Record Companies Are Rethinking Exclusive Streaming Deals With Tidal And Apple
The music industry is in trouble. It has been for a long time because people simply aren’’t buying music like they used to. In fact, according to the International Federation of the Phonographic Industry, music sales were just below $15 billion in 2014–a major drop from $40 billion in sales in 1998.
Obviously record companies are looking for ways to cut costs and increase revenue, and in doing do they’ve found restricting sought-after albums to one digital streaming platform is actually costing them money rather than making any. “The music companies now realize that restricting desirable albums to one online service could limit the overall growth of subscription music—viewed by labels as key to their own long-term survival. In their place, streaming-music services are scrambling to hire well-connected ‘ambassadors’ who can help them line up artists to make playlists, videos and other promotional materials to differentiate themselves,” reported The Wall Street Journal.
Normally subscription-streaming services like Tidal and Apple Music pay a fee to record labels for the exclusive rights to music from a range of artists. “The deal terms vary but usually include a modest upfront fee and, more significantly, promises of millions of dollars of marketing via advertisements on the streaming service, TV or billboards,” reported WSJ.
It’s not that subscription-streaming services don’t make money themselves. They actually racked in $2 billion last year for the $15 billion global record business. But “some major record-label executives now fret that limiting new releases to one service—even for a week or two—could be costing them, despite the support they get for the exclusive deals,” WSJ reported. So while these deals may be good for Apple and Tidal, record companies are worried that they are losing out on consumers who are not using these services and might be so confused and frustrated by these exclusivity deals that they are totally turned off to buying.

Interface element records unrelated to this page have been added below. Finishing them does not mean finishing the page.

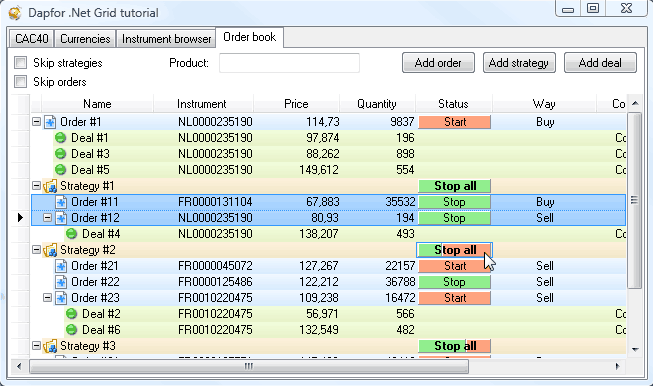Collapse the Order #1 tree node
Viewport: 653px width, 386px height.
[x=37, y=122]
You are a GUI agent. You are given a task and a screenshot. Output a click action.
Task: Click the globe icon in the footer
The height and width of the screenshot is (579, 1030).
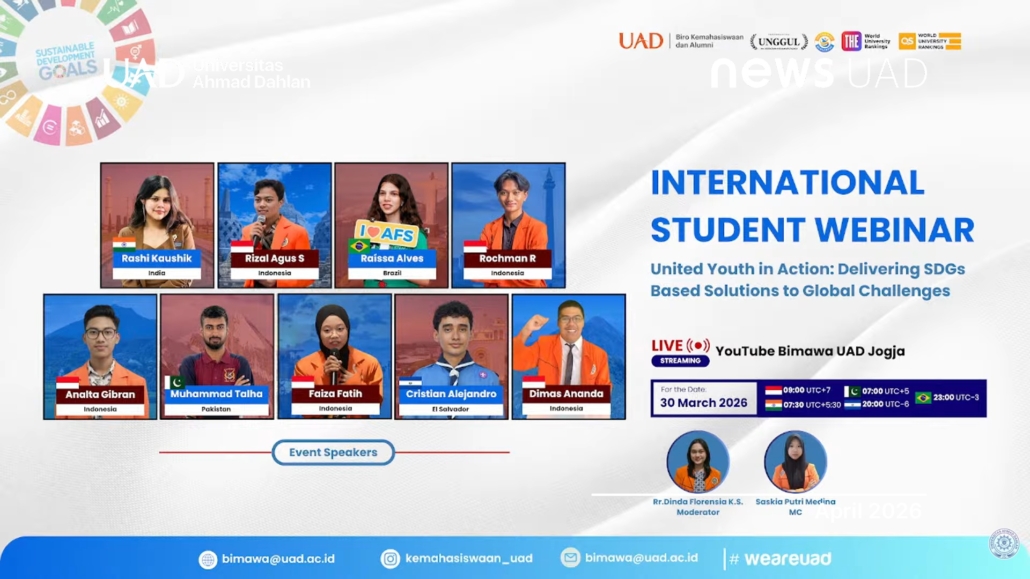click(x=208, y=559)
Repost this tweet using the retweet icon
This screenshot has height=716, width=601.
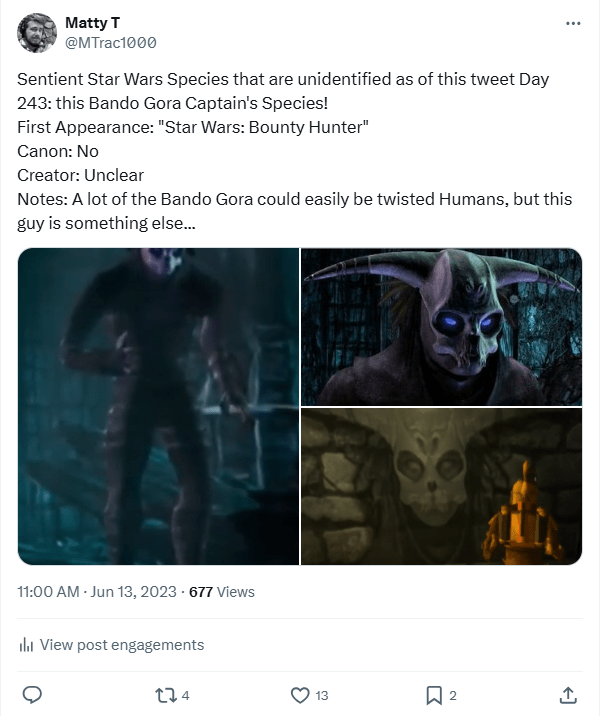point(166,694)
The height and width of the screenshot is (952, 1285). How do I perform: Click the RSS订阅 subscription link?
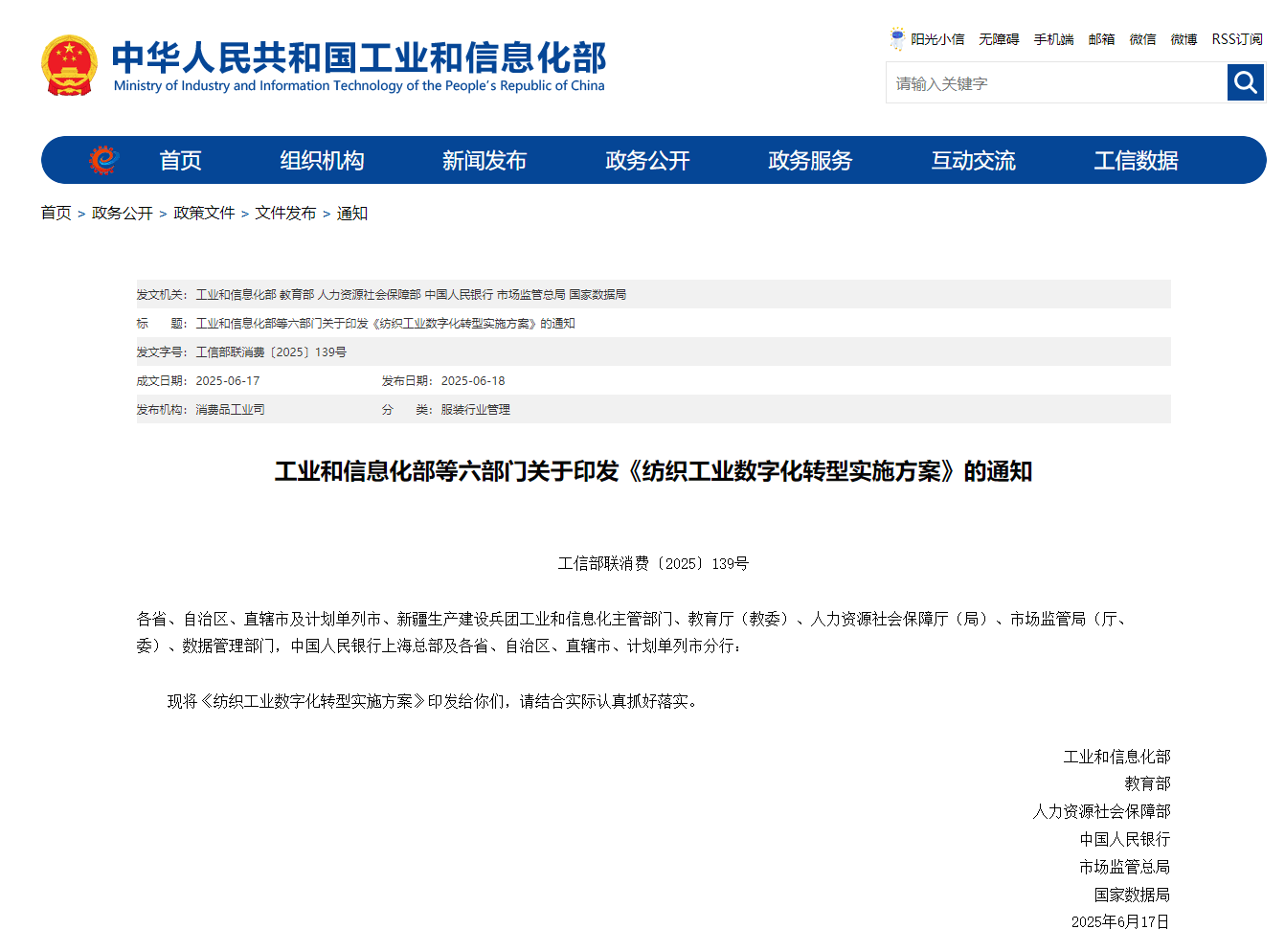point(1236,39)
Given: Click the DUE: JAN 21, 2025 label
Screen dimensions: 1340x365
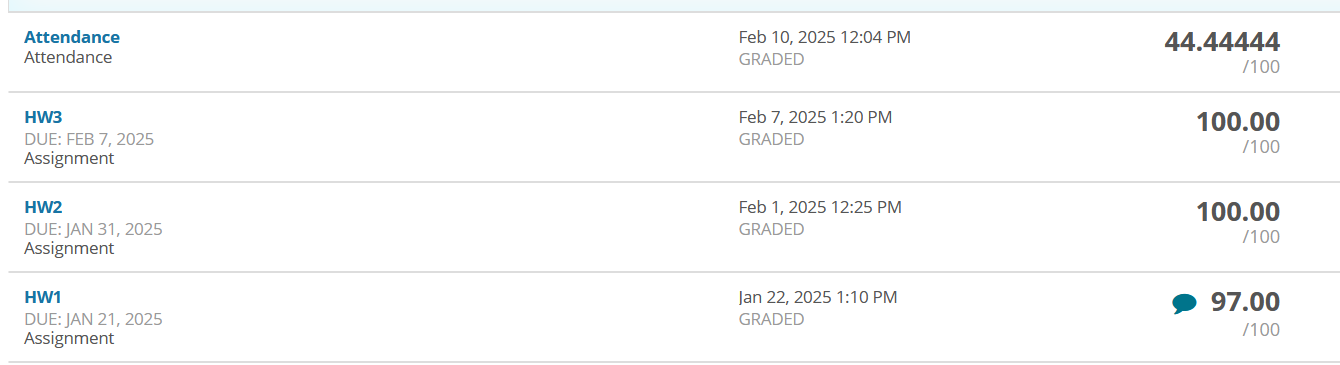Looking at the screenshot, I should 93,319.
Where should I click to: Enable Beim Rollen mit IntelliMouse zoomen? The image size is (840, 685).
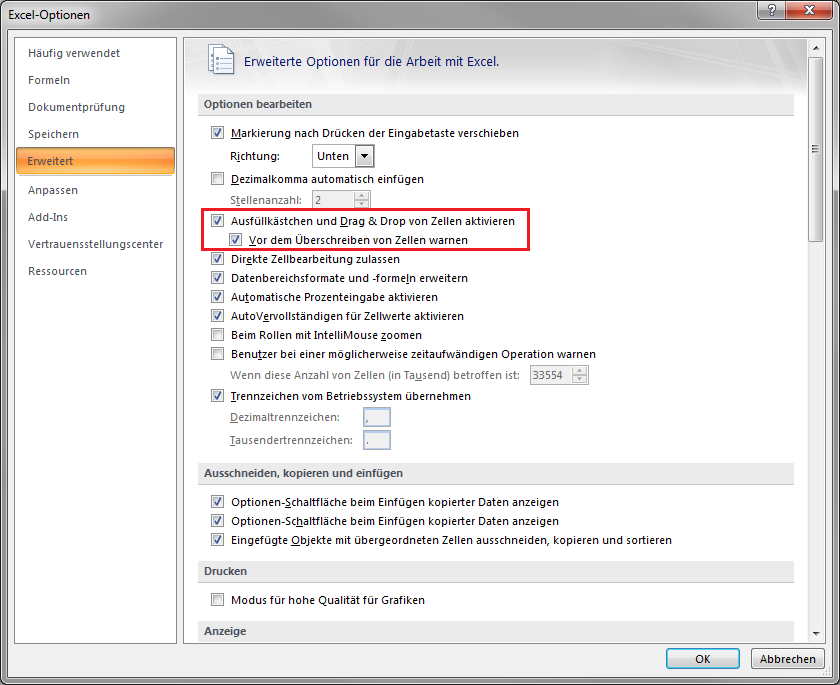tap(218, 335)
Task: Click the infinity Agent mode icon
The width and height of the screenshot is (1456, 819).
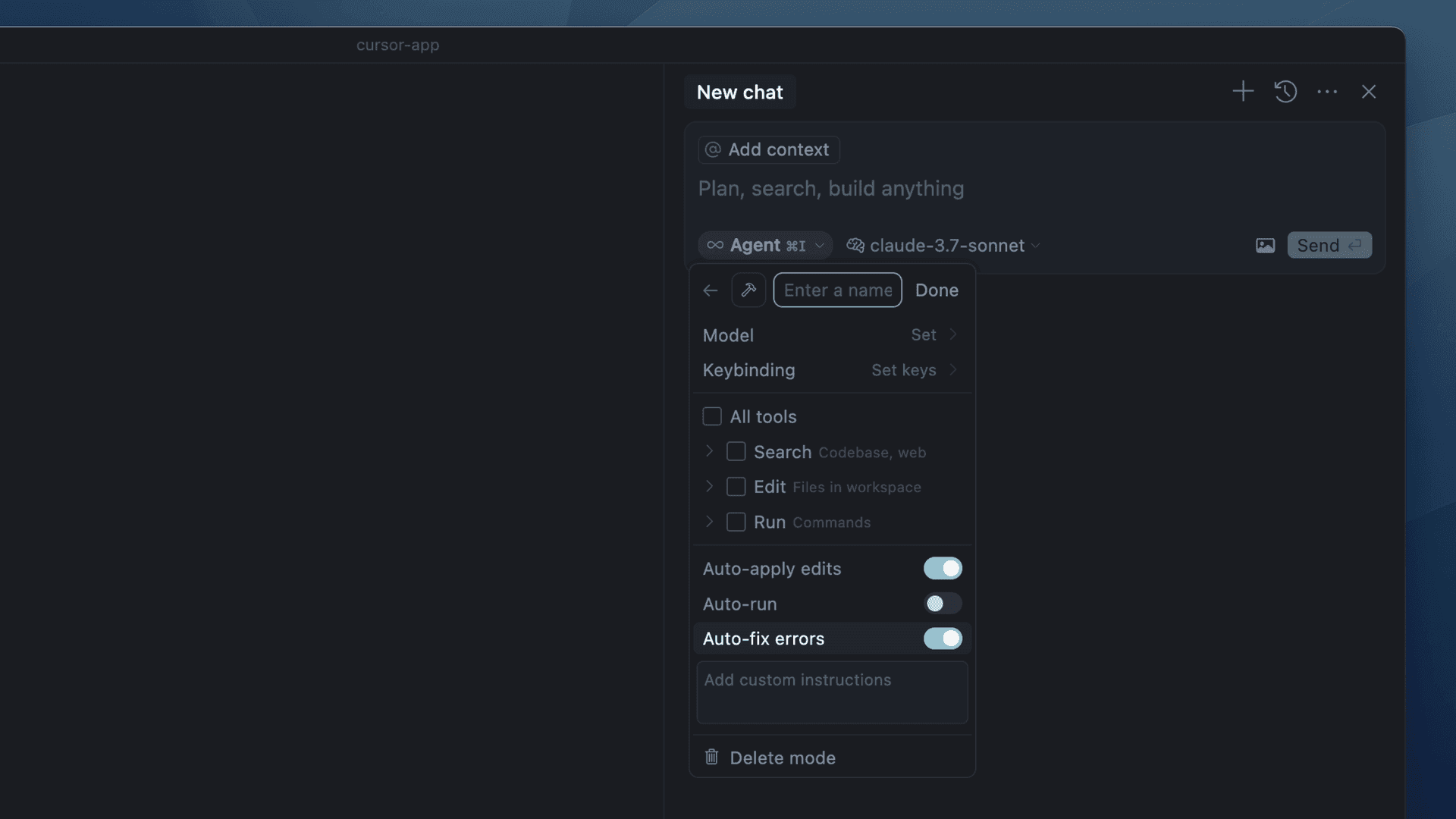Action: click(x=714, y=245)
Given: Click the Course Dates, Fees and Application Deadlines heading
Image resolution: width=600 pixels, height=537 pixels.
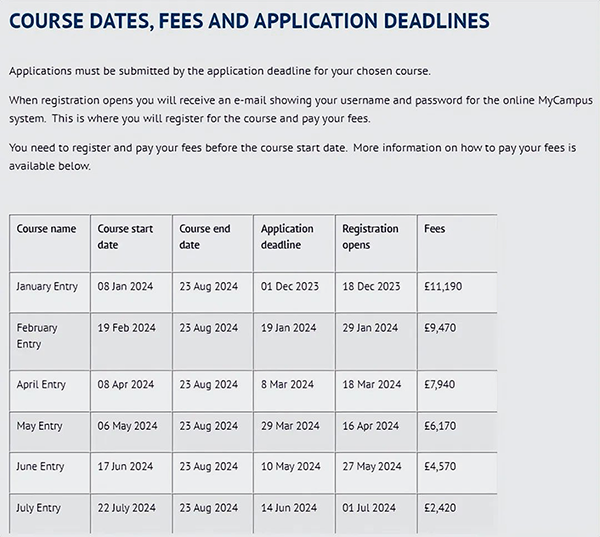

Artists, however, seem to lean toward exclusive deals. Take Frank Ocean for instance who released his latest album, “Blonde,” exclusively on Apple Music through his own independent label. Had Ocean still been with Universal Records, the recording company probably wouldn’t have gone this route. “Depending on the artist, even one week on a single streaming service alone could be costly…especially given that CDs remain the predominant format in some of the world’s top music markets, such as Japan, Germany and France,” reported WSJ. But it worked for Ocean, whose album sold nearly 300,000 copies in the U.S. during its first week on Apple.